Ein weiterer Grund ist, dass Eltern sich häufig dem Kind näher und verbundener fühlen, das ihnen selbst ähnlicher ist. Auch das Verhalten und die Persönlichkeit der Kinder selbst spielt eine Rolle: Die Kinder, die gut auf unsere Unterstützung reagieren, werden häufiger auch stärker gefördert. Andere Kinder, die nicht so positiv darauf reagieren, kommen dann zu kurz. Möglicherweise brauchen diese aber einfach andere Angebote.

Wie kann ich alle Kinder gleich behandeln?
Ich spüre bei Eltern heute häufig auch eine Angst, ihre Kinder nicht gleich zu behandeln. Dabei muss man sich vor Augen halten: jedes Kind ist ganz anders, auch in seinen Bedürfnissen. Wenn unterschiedliche Bedürfnisse der Kinder damit beantwortet werden, dass alle dasselbe bekommen, sind die Kinder hinterher unterschiedlich gut versorgt. Fair dagegen ist es, wenn jedes Kind nach seinen Bedürfnissen Unterstützung und Förderung erhält. Das gleicht unterschiedliche Startbedingungen aus.

Manche Kinder reagieren gut auf körperliche Nähe, andere auf Lob und Anerkennung, wieder andere auf gemeinsame Aktivitäten und ungeteilte Aufmerksamkeit. Sie wollen gesehen werden, in dem was sie sind und was ihnen gefällt und gut tut.

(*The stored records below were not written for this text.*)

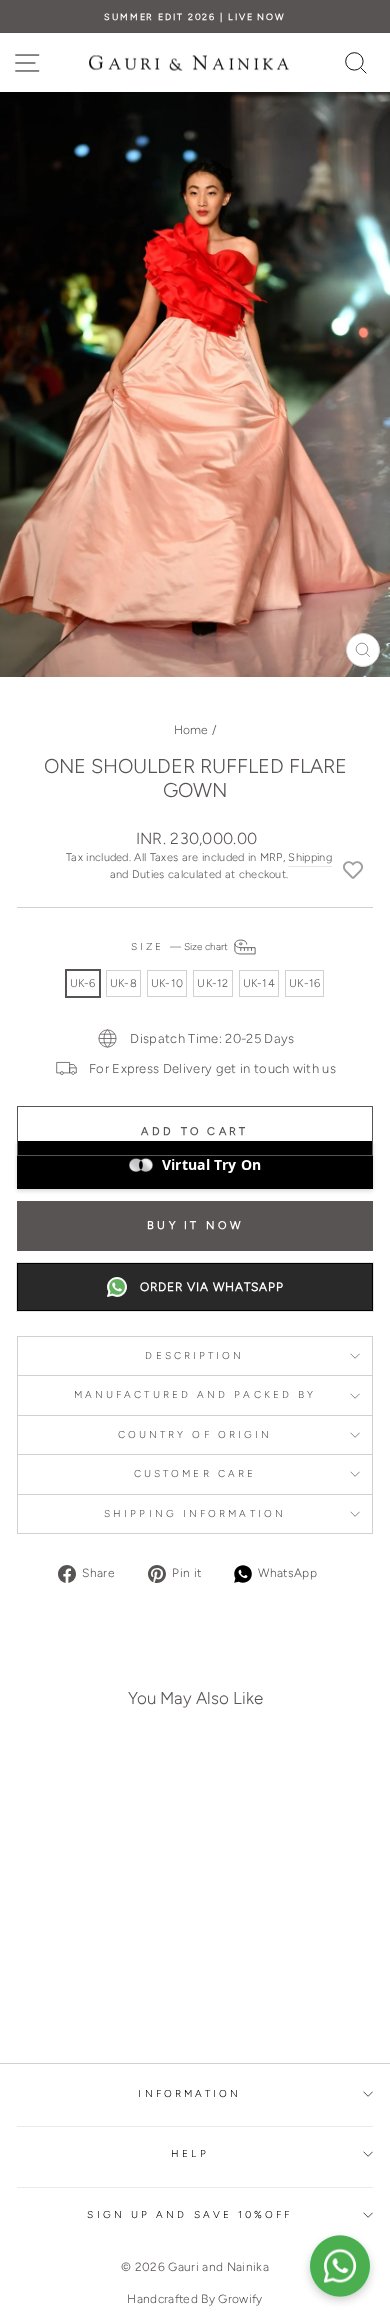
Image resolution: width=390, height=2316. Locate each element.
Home (191, 730)
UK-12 (212, 983)
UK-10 (167, 983)
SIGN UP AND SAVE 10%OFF (189, 2214)
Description (194, 1355)
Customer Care (195, 1473)
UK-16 (304, 983)
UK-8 (123, 983)
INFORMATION (189, 2093)
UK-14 (259, 983)
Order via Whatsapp (212, 1287)
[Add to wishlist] (353, 869)
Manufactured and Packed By (195, 1394)
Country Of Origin (195, 1434)
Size (181, 946)
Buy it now (195, 1225)
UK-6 (83, 983)
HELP (189, 2153)
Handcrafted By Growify (194, 2299)
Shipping (310, 857)
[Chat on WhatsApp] (340, 2266)
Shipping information (195, 1513)
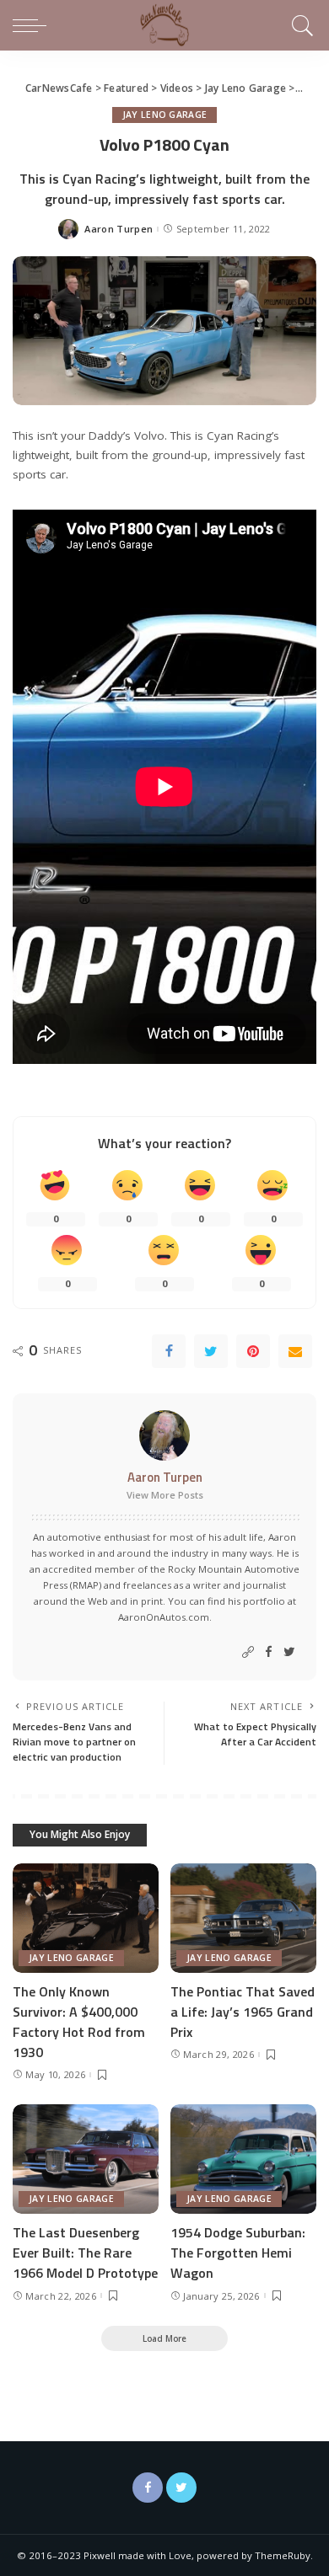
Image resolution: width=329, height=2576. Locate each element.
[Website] (248, 1652)
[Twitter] (211, 1351)
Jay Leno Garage (165, 114)
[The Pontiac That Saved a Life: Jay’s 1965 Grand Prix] (243, 1918)
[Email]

Was macht das mit den betroffenen Kindern, wenn sie merken, dass ihr Bruder oder ihre Schwester gezielt bevorzugt wird?
Das Kind erlebt sich nicht nur als anders als die anderen, sondern als weniger wert. Es sieht sich neben seinen Geschwistern und sucht den Fehler für die Ungleichbehandlung bei sich, weil es noch nicht objektiv eine Situation beurteilen kann. Im gesünderen Fall wird es wütend und schreit auf unterschiedliche Arten nach Aufmerksamkeit, im schlechteren Fall gibt sich das Kind selbst auf. Es kommt natürlich ganz auf das Ausmaß an, aber in jedem Fall zieht das Kind seine Schlüsse aus dem Erlebten: ich passe nicht, ich bin falsch etc. Es kann nicht die Grunderfahrung machen, dass es ein geliebter und wertvoller Mensch ist. So eine angekratzte Seele produziert jede Menge negativer Verhaltensweisen. Aber auch die bevorzugten Kinder leiden darunter; auch die Überzeugung „Ich bin etwas Besonderes“ etc. kann eine Last sein, dann müssen sie ihr Leben lang in anderen Beziehungen auch etwas Besonderes sein. Auch ihnen fehlt letztlich die bedingungslose Annahme, denn sie sehen, dass Liebe nach Willkür, anpassendem Verhalten oder Leistung verteilt wird.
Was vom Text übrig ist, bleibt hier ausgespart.